Haley set up temporarily in the yellow bedroom on the second floor while we finished painting her attic suite, installing the tile floor and tub surround in the bathroom, adding the trim and laying the carpet.

For a few weeks it was like summer camp at 1346 Logan. The girls couldn't quite unpack their things. I was the old maintenance man wandering from cabin to cabin with my nail gun. It wasn't as creepy as it sounds, but it was unusual.

On December 30, I declared the house "Done. Finito. Complete." At least as far as my day-to-day participation in its rehabilitation is concerned. There are still small things to be done, but there are small things to be done in every house. I have been asked many times since we embarked on the Odyssey of 1346 Logan if I would do it again. I think of the experience that we've gained, the power tools that we've bought, the relationships that we've built, the weight I lost. I see the pride my daughter and her roommates have when they invite their friends and families to tour their new home. And I feel really good about what we have done. It's hard to justify the commitment of time and the financial investment in a project like this, but I've never felt so productive in all of my years of "professional work." Seven months earlier 1346 Logan was an eyesore in a lot of ways. Now it's the belle of the ball.

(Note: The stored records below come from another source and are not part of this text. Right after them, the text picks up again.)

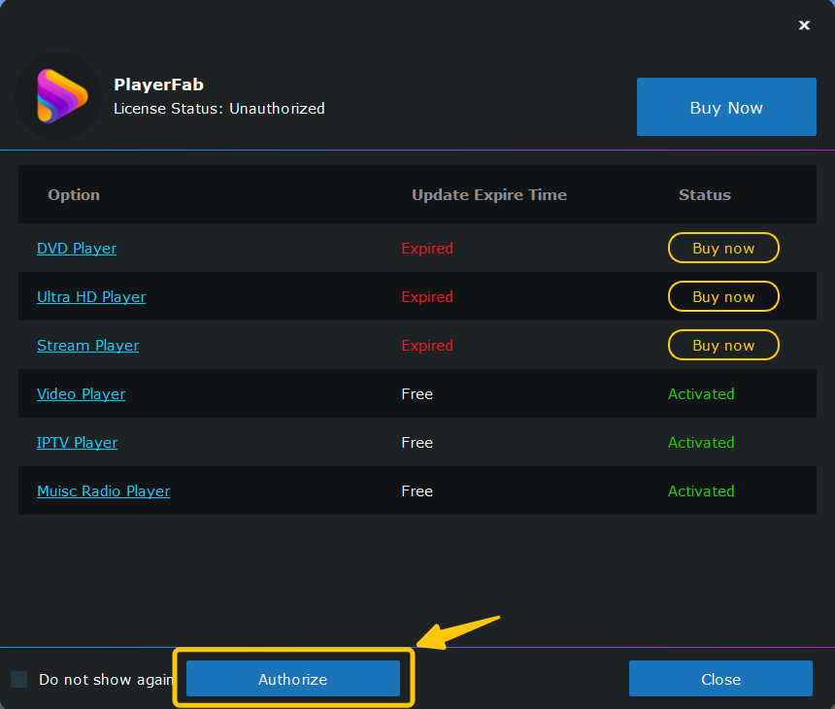The width and height of the screenshot is (835, 709).
Task: Buy now for DVD Player
Action: pyautogui.click(x=723, y=248)
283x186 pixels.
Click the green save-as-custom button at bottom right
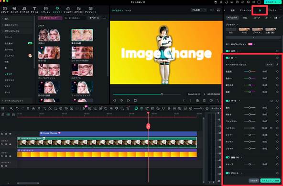270,180
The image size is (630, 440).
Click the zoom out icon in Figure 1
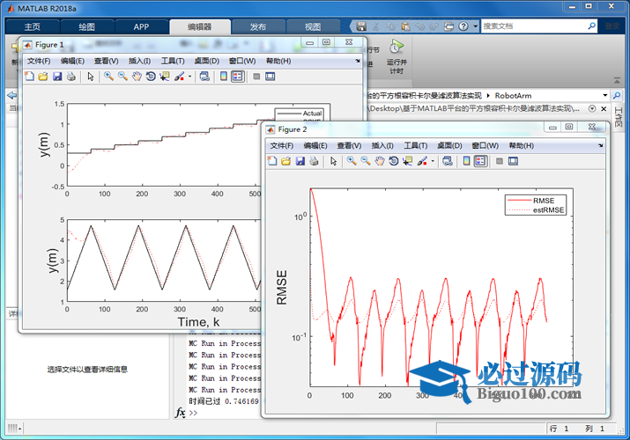[x=122, y=77]
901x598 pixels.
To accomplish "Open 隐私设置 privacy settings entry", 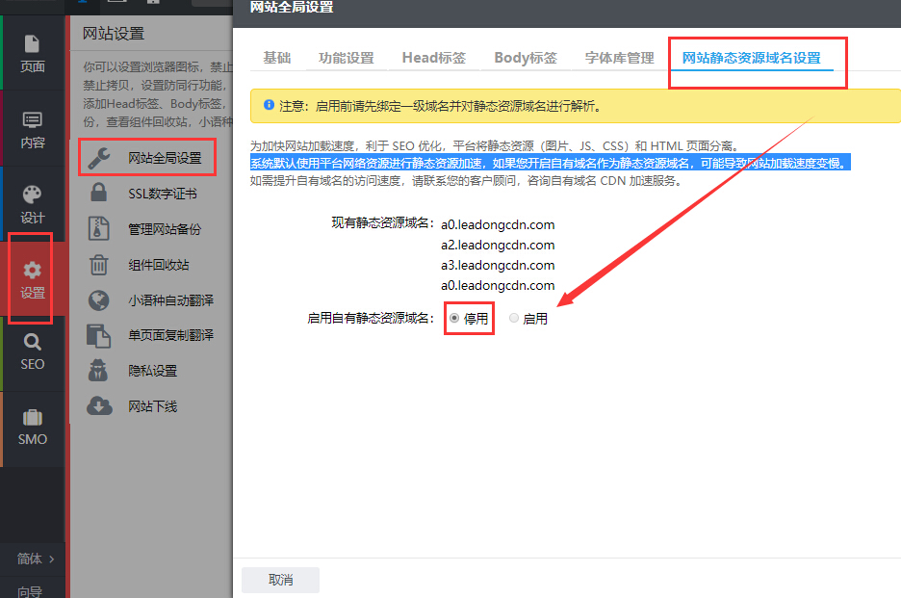I will pos(152,371).
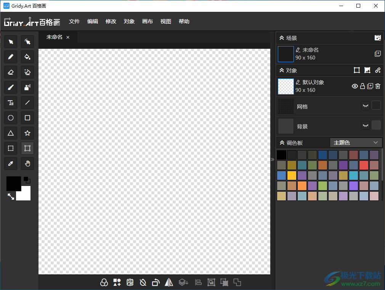385x290 pixels.
Task: Open the 文件 menu
Action: click(x=74, y=22)
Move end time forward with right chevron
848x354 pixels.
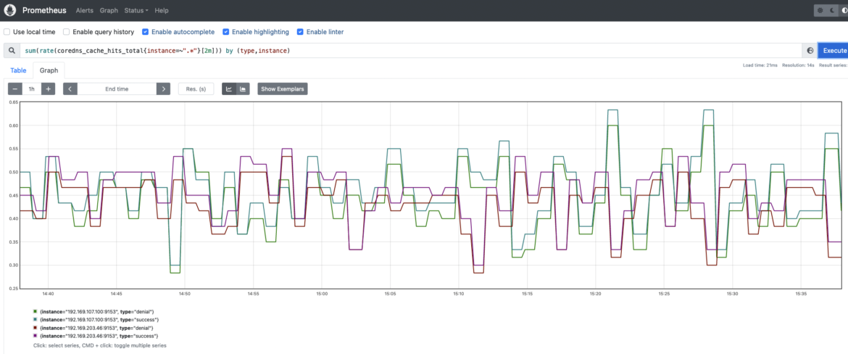tap(163, 89)
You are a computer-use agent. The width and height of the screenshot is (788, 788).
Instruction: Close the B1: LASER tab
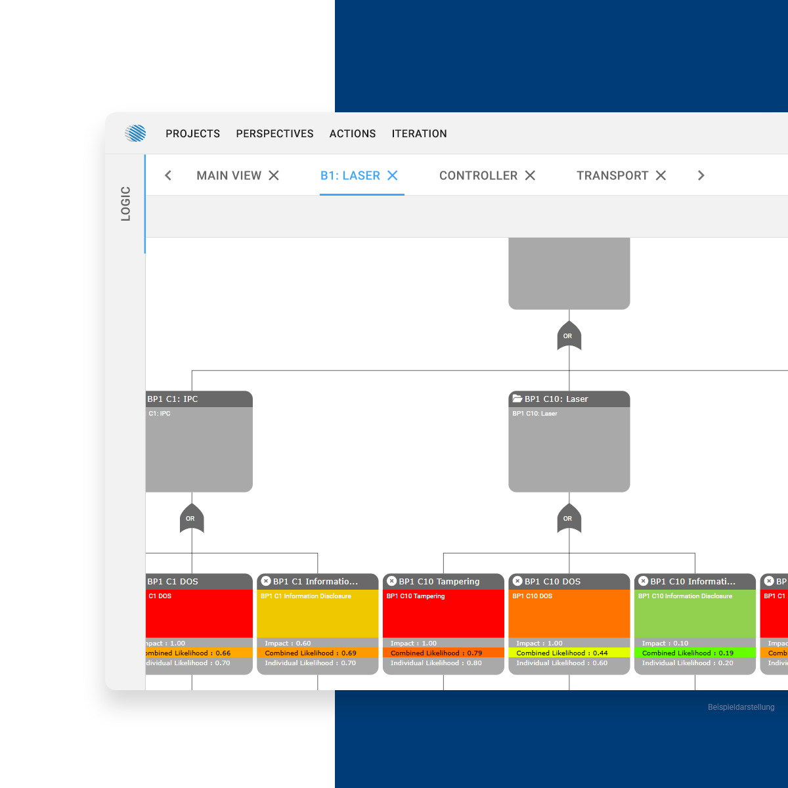(x=393, y=175)
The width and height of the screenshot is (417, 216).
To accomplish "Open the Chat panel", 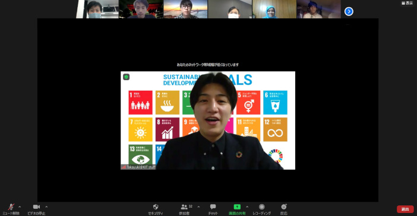I will 213,209.
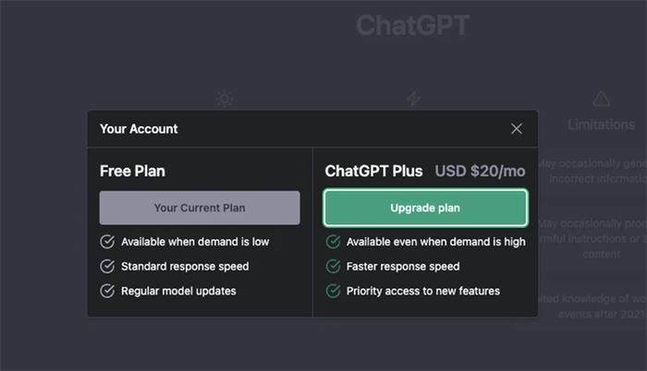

But beyond the tangible results of the house and its before-and-after transformation, there's a less tangible but equally valuable transformation that has taken place in our family. Though Deb and I had done the renovation thing ourselves some twenty years ago, this was an entirely new experience for our kids. Each week of a renovation is a venture into the unknown. And though I only heard them ask me once, "Dad, how do you know how to do this stuff?" I imagined they were thinking it everyday. The fact of the matter is that I didn't know how to do everything. I am indebted to my father for getting me interested in building things, but he didn't teach me how to use a nail gun or a chop saw. What he did give me is the confidence that I could figure it out on my own. So while I hope that I've passed along some specific knowledge about houses and tools and techniques to Haley, Colin and Dara, I hope that in a larger context they have gained some of that same confidence that they can figure things out on their own, regardless of the challenge.

So would I do it again? Not just yes. Hell yes.